Article ID: CR-24-0137
Background: Data on cardiac rehabilitation (CR) outcomes in patients with cardiovascular disease (CVD), frailty, and multimorbidity in post-acute settings are limited. This study aimed to evaluate the feasibility and efficacy of individualized, multidisciplinary CR in convalescent rehabilitation hospitals (cRHs).

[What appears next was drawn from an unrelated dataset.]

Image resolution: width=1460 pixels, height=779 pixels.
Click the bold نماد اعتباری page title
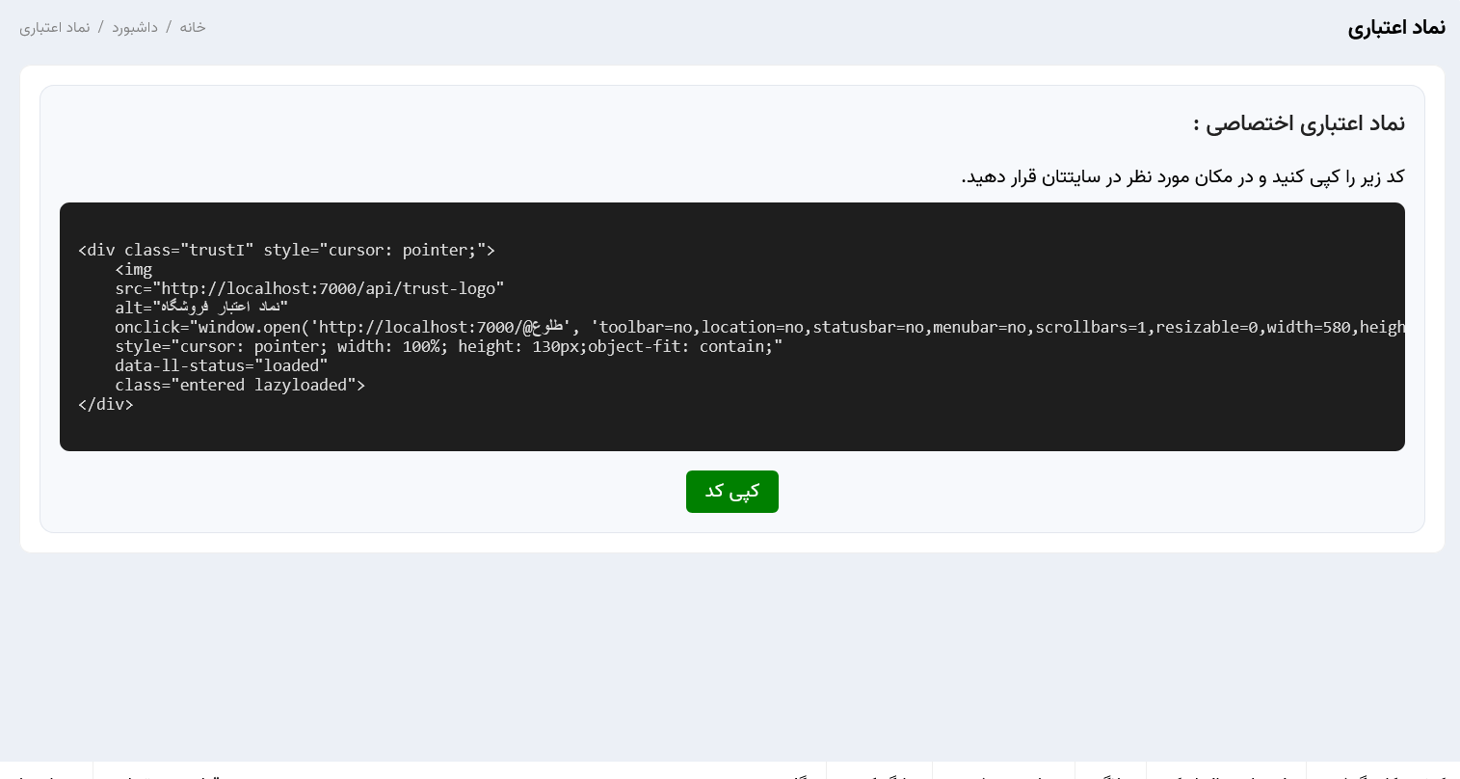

Methods and Results: This multicenter, prospective, observational study included 72 consecutive patients transferred from acute care hospitals. Personalized CR programs were implemented in cRHs. Primary outcomes were changes in the Barthel Index (BI) and functional independence measure (FIM) scores. Secondary outcomes included assessments of physical and cognitive function, and nutritional status. Mean participant age was 78.6±11.8 years. Prior to admission, 51.4% experienced acute decompensated heart failure (ADHF). The average length of stay was 59.5±39.2 days. BI and FIM scores improved from admission to discharge. The following parameters improved: Short Physical Performance Battery, knee extensor strength, comfortable gait speed, 6-min walk distance, New York Heart Association classification, and cognitive function (Mini-Mental State Examination). Discharge dispositions included 53 (73.6%) home discharges, and 19 (26.4%) outpatient CR post-discharges. Patients with post-ADHF and patients with other conditions both showed functional improvements, but ∆BI and ∆FIM were lower in the post-ADHF group.
Conclusions: Tailored multidisciplinary CR in cRHs effectively improves daily living activities and physical and cognitive outcomes in patients with CVD with complex conditions. Expanded use of these hospitals may help address clinical challenges.